- WHAT YOU SHOULD DO
Show every line of the records below that contains the string "icon", matching case exactly.

═══ DATASET EXCERPTS

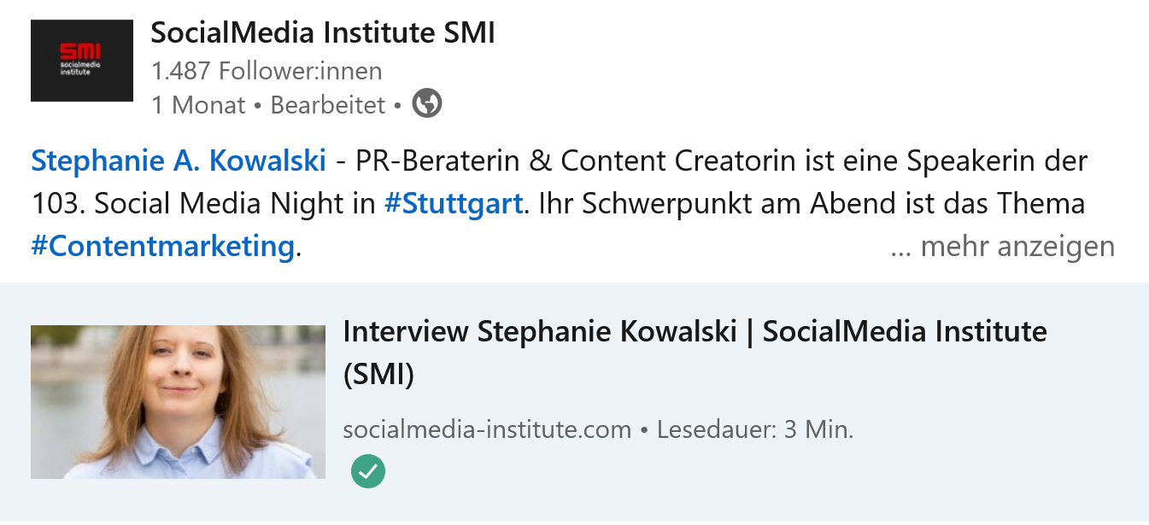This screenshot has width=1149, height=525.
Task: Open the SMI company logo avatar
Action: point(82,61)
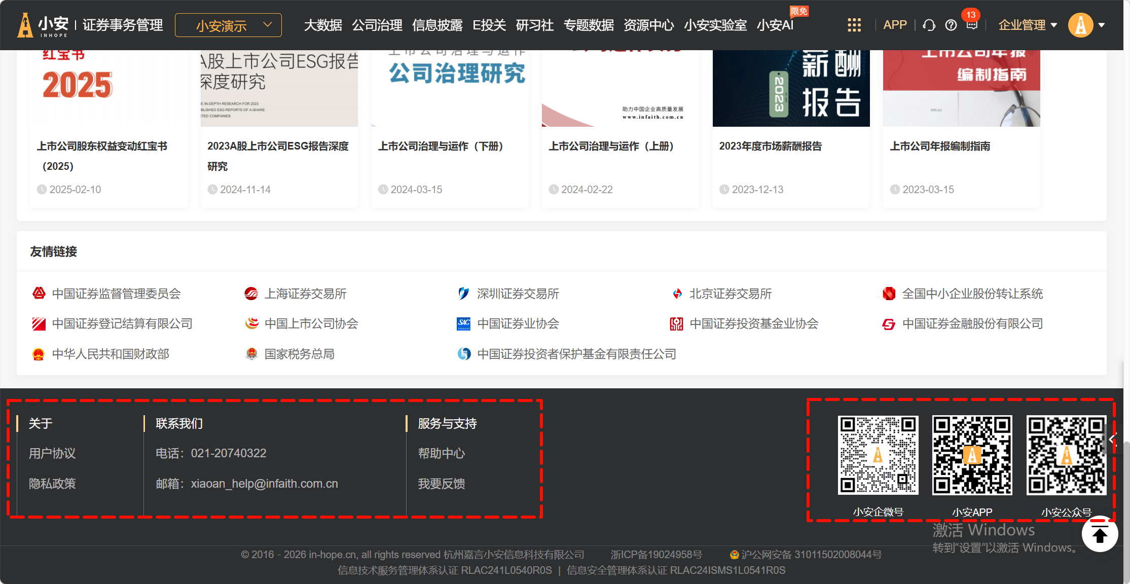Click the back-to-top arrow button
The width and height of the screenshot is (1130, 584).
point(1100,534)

══════
═══ DATASET EXCERPTS

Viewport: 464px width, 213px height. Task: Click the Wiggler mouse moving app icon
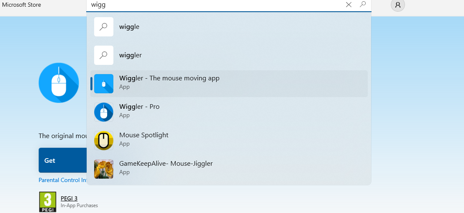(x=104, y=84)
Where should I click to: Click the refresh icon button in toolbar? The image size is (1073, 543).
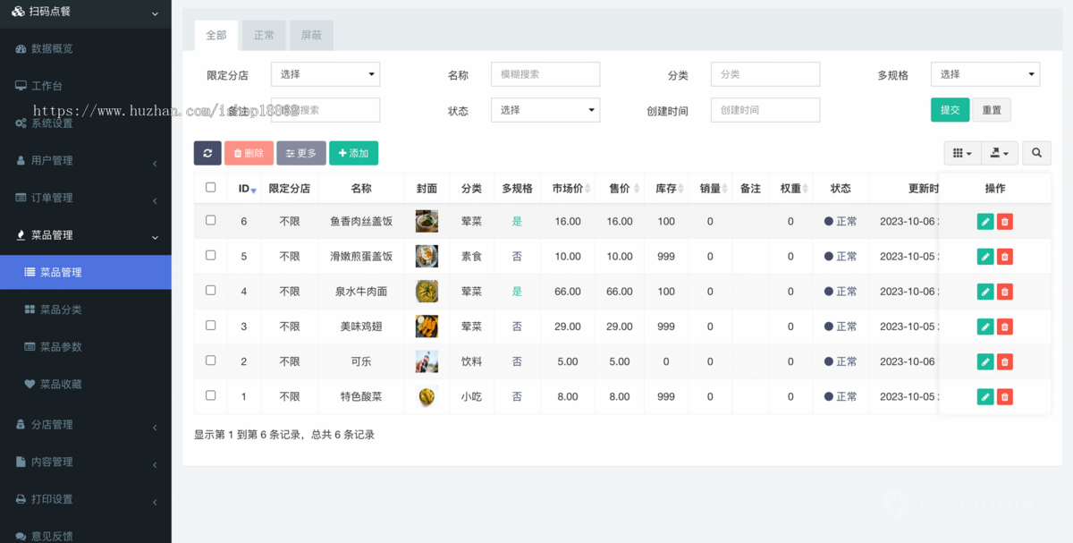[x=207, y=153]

══════
═══ DATASET EXCERPTS

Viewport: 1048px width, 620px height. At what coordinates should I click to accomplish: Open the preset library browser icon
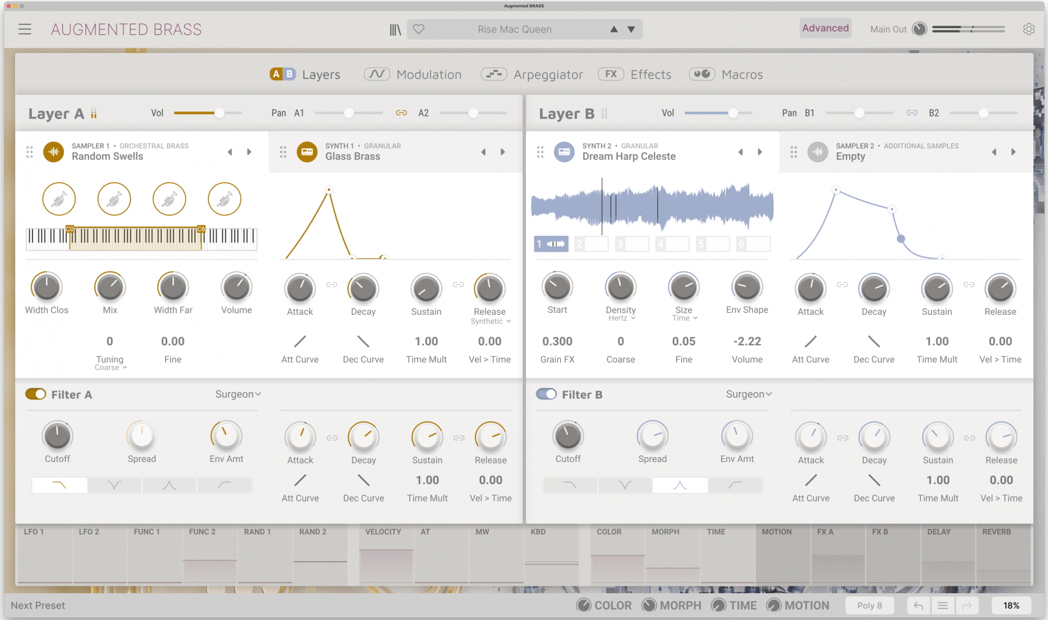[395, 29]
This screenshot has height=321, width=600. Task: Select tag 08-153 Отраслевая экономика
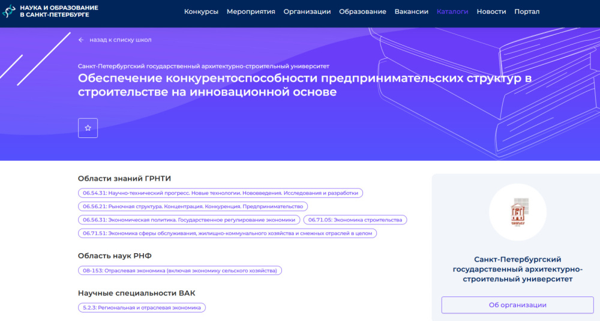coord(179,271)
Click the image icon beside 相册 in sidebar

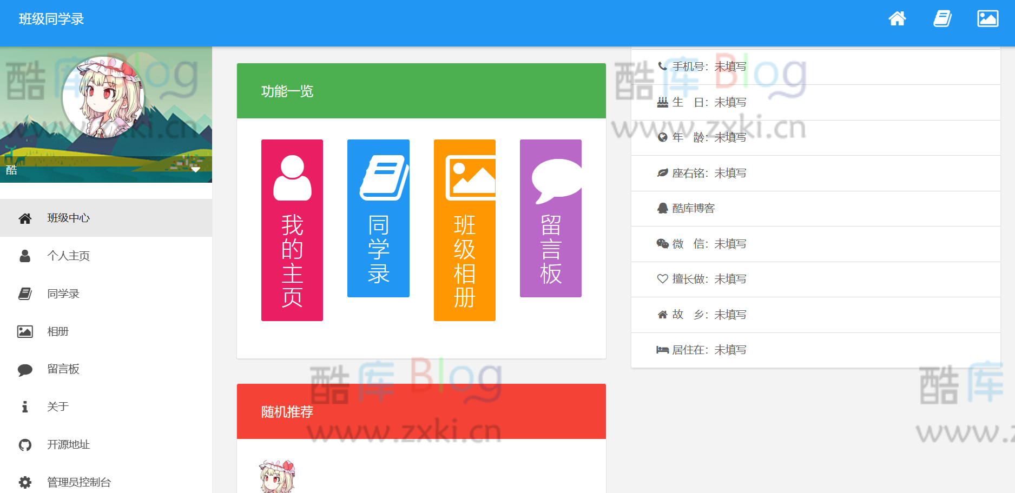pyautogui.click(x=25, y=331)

══════

- EXPECTED ANSWER
Viewport: 464px width, 213px height. Task: Click the Wiggler mouse moving app icon
Where should I click to: Click the refresh icon button in toolbar? The image size is (1073, 543).
Viewport: 1048px width, 620px height. At what coordinates should I click to accomplish: Open the preset library browser icon
Click the image icon beside 相册 in sidebar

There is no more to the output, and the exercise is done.